Plus facilement que chez le nourrisson, le diagnostic, si l'on y pense, est fait sur
l'identification de la dyspnée expiratoire sans fièvre, avec sifflements évoluant par
crises répétées.
Il. Identifier la sévérité des Troubles
Il faut envisager deux étapes:
1. Immédiatement
L'enfant est-il en «détresse respiratoire» imposant des traitements particuliers en
urgence ou un transfert?
a. Examen clinique
Trois types de signes, à des degrés divers, sont des indices de gravité:
- les signes de «lutte», révélant que l'enfant met en jeu tous les moyens pour
compenser la gêne respiratoire: c'est surtout la mise en tension des muscles du cou
qui tirent sur les côtes et la clavicule, le creusement à l'inspiration des espaces
intercostaux et de la région sous-sternale, un battement des ailes du nez chez le
nourrisson, signe de grande valeur;
- des signes de manque d'oxygène: accélération du rythme respiratoire et cyanose
bien visible au niveau des lèvres, de la langue et des ongles ;
- des signes d'excès de gaz carbonique: sueur, augmentation de la pression
artérielle, troubles de la conscience.
b. Examens complémentaires
Ceux qui seraient utiles (gaz du sang, saturation en oxygène de l'hémoglobine) sont
rarement disponibles. Le plus souvent, si le diagnostic est certain, la radiographie du
thorax est sans intérêt, et il ne faut pas angoisser ou fatiguer davantage l'enfant par
des examens inutiles qui retarderaient le traitement.
2. Après la crise
Il reste à évaluer la gêne que fait peser la maladie asthmatique sur la vie
quotidienne.
a. L'interrogatoire doit permettre de classer l'asthme en:
- bénin si les crises sont rares, peu intenses, courtes (moins d'une par mois), et que
l'état respiratoire est parfait en dehors des crises ;
- modéré si les crises surviennent au maximum une fois par semaine ou qu'il persiste
entre elles des gênes modérées, avec épisodes de toux fréquents ;
- sévère si les crises sont fréquentes (plus d'une par semaine) ou, même rares, sont
graves, ayant nécessité l'emploi de corticoïdes par voie générale.

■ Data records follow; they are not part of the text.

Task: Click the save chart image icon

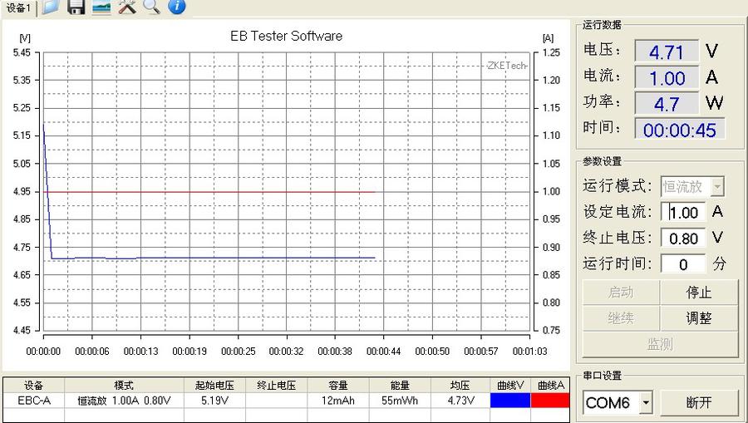Action: 101,7
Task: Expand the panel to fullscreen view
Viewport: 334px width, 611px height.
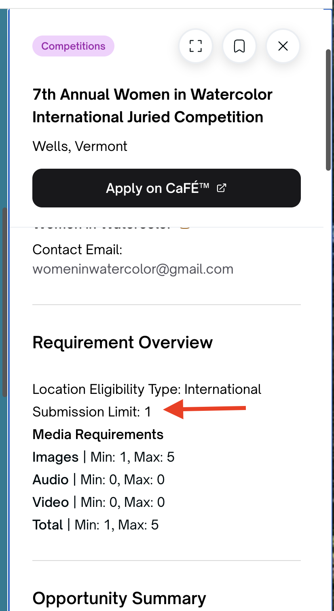Action: (x=196, y=46)
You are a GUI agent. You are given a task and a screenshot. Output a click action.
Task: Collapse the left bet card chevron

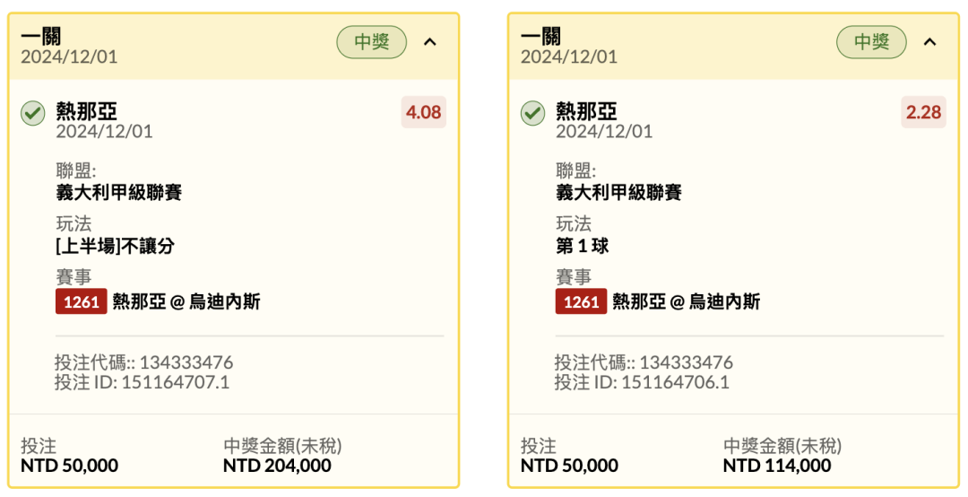point(430,42)
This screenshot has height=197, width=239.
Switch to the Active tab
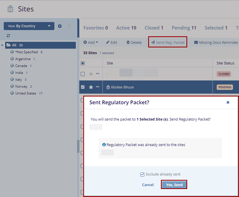(126, 28)
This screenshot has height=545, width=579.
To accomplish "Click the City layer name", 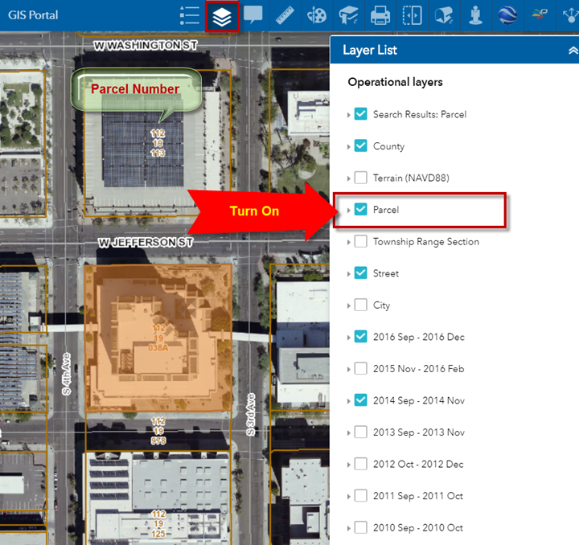I will click(x=381, y=305).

b. L'examen clinique: doit permettre d'apprécier le retentissement de la maladie sur
la vie quotidienne: l'enfant est-il gêné dans ses jeux, dans sa scolarité, manque-t'il
souvent l'école, a-t'il été hospitalisé ?
Il peut découvrir, alors que l'enfant ne se plaint de rien, quelques sifflements à
l'auscultation révélant que la tolérance n'est pas aussi bonne que l'on pourrait le
penser.
c. Les examens complémentaires
Pour évaluer cette gêne, ils se limitent, lorsque c'est possible, à des épreuves
fonctionnelles respiratoires. La mesure du " débit expiratoire de pointe " avec des
appareils simples, peu onéreux est sans doute le meilleur moyen accessible d'avoir
une " mesure objective du souffle ".